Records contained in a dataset
________________

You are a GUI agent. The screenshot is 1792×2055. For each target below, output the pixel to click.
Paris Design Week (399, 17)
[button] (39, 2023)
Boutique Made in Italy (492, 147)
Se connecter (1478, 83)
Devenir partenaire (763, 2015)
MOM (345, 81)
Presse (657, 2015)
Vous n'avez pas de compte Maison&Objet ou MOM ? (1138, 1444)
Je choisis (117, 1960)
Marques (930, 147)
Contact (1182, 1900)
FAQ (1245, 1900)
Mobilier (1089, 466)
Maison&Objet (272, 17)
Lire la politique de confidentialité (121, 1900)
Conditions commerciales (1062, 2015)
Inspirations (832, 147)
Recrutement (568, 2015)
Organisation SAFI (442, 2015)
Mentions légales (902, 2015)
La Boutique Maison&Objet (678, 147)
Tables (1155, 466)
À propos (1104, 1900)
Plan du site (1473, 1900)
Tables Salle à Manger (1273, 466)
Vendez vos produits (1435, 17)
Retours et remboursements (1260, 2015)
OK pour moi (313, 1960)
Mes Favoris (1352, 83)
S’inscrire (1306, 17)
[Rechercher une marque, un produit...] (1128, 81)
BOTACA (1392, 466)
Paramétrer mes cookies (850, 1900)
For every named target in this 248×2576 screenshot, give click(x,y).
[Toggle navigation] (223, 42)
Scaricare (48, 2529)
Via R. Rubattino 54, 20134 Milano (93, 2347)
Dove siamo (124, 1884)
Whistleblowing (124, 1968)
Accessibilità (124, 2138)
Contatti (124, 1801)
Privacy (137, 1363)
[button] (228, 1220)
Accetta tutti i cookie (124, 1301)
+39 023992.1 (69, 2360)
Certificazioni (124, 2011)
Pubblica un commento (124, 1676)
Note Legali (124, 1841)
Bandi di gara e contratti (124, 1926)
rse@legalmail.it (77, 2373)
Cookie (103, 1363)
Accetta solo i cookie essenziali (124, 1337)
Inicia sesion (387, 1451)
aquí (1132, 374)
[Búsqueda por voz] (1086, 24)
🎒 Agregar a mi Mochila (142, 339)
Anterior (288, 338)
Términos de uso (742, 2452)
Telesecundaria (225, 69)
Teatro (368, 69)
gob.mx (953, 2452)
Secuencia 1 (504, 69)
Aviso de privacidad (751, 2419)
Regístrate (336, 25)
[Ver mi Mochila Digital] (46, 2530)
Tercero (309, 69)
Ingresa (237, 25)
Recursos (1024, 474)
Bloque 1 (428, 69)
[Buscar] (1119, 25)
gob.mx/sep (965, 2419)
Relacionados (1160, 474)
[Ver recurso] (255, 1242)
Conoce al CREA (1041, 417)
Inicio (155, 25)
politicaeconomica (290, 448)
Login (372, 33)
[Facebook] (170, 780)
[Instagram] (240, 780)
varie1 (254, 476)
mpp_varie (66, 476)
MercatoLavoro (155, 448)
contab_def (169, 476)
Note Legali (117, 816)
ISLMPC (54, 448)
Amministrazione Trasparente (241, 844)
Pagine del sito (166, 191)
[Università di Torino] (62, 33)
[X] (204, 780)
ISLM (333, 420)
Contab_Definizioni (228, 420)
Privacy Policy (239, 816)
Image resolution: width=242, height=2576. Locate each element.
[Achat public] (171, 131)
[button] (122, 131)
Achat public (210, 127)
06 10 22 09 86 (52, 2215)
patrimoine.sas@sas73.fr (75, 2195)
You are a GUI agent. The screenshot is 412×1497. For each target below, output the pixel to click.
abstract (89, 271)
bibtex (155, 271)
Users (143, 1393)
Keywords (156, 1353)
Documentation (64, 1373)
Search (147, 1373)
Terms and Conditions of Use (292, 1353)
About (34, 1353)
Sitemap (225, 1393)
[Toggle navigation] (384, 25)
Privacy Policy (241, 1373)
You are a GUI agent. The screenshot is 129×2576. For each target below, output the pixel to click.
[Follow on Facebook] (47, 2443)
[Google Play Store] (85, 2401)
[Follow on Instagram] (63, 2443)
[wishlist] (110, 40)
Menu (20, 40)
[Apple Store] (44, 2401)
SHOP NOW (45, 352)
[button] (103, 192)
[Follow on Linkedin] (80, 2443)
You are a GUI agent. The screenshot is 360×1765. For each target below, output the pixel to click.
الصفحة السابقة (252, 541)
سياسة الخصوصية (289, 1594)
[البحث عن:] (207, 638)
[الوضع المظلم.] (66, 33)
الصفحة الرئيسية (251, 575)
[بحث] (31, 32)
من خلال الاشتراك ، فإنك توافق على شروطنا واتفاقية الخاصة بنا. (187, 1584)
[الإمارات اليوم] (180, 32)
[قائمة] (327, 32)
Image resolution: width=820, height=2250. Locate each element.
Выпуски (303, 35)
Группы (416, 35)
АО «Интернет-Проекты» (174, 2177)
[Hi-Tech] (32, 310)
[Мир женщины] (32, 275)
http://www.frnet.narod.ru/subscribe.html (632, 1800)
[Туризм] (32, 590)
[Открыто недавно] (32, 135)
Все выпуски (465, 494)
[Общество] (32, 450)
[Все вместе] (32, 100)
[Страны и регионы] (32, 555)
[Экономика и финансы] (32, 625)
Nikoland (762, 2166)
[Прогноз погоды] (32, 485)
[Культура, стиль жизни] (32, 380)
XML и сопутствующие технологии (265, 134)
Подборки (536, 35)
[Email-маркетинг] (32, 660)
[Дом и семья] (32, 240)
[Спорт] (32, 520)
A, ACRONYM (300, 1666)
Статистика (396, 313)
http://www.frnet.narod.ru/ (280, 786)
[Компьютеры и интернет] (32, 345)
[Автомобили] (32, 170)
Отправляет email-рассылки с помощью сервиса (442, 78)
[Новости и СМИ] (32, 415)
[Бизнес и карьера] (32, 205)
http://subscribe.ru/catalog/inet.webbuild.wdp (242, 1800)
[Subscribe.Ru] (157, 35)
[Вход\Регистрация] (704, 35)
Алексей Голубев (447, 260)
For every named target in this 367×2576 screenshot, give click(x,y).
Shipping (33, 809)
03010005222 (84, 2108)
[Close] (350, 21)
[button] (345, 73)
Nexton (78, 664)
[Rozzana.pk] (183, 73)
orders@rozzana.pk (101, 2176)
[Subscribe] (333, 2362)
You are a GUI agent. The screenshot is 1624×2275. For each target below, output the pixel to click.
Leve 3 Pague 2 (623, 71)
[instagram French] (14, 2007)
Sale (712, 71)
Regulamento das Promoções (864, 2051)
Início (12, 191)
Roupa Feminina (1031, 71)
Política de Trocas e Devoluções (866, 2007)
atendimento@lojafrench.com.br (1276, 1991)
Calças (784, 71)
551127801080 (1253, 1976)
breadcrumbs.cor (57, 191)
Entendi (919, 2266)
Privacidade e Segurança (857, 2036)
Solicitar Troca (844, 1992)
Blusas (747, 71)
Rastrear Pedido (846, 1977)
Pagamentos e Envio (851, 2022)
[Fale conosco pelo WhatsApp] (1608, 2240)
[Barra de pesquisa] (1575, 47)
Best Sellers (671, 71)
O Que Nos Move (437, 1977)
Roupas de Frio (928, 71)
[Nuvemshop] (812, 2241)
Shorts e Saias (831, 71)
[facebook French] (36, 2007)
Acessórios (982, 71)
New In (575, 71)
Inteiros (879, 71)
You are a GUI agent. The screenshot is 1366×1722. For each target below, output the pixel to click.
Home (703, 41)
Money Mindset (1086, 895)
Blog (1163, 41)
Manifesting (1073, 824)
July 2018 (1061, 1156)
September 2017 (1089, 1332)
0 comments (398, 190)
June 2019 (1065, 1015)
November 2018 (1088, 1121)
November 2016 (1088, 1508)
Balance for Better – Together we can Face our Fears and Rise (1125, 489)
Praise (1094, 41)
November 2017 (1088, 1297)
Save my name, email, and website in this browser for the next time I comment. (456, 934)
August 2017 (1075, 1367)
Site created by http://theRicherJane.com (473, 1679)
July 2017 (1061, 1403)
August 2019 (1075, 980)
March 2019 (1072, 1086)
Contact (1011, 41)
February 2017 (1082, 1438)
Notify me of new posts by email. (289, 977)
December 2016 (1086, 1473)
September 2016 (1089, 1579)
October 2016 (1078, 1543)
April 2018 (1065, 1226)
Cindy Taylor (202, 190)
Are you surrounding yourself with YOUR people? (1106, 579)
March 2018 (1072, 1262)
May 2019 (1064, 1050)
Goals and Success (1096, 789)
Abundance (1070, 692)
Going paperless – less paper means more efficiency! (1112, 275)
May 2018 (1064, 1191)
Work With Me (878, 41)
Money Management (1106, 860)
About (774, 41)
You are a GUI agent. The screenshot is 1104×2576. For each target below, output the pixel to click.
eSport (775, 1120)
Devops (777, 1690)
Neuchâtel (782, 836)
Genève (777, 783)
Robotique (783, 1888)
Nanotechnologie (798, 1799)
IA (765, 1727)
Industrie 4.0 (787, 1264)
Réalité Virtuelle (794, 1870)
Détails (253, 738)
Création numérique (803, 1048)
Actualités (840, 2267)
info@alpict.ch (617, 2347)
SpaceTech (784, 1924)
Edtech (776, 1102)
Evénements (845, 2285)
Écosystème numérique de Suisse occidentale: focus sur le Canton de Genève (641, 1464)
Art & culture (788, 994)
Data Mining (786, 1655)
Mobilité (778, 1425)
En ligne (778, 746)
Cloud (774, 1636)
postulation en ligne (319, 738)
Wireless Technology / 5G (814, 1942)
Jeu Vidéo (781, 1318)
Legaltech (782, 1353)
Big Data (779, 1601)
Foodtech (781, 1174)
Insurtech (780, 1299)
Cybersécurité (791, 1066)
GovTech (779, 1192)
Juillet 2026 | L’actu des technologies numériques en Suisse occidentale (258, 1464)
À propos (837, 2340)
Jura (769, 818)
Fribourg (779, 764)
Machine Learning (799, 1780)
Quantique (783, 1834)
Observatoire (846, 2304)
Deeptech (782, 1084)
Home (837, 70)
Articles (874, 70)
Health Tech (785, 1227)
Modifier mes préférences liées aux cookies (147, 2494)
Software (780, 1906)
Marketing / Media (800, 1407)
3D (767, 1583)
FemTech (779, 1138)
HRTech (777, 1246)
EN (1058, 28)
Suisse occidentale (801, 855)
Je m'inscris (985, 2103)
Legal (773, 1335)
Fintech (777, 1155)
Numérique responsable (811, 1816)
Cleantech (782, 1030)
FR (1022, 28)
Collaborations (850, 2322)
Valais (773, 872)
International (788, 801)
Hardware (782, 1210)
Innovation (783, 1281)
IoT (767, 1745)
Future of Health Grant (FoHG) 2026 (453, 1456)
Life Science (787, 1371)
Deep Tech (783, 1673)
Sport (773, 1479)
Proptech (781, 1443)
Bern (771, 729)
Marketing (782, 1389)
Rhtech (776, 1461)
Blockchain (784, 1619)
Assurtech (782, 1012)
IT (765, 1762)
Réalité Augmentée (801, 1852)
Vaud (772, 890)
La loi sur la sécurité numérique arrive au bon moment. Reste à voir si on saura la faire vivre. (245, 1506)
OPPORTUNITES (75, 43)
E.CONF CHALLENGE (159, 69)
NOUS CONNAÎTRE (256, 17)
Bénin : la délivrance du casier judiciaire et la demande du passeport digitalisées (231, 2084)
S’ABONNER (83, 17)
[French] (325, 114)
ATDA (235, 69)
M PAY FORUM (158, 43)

________________

> [Description of the task]: Beginning at the line with "Suisse occidentale (801, 855)" and stopping after the line with "Hardware (782, 1210)", please write out every line of the data above exactly and nothing else.

> [Result of the task]:
Suisse occidentale (801, 855)
Je m'inscris (985, 2103)
Legal (773, 1335)
Fintech (777, 1155)
Numérique responsable (811, 1816)
Cleantech (782, 1030)
FR (1022, 28)
Collaborations (850, 2322)
Valais (773, 872)
International (788, 801)
Hardware (782, 1210)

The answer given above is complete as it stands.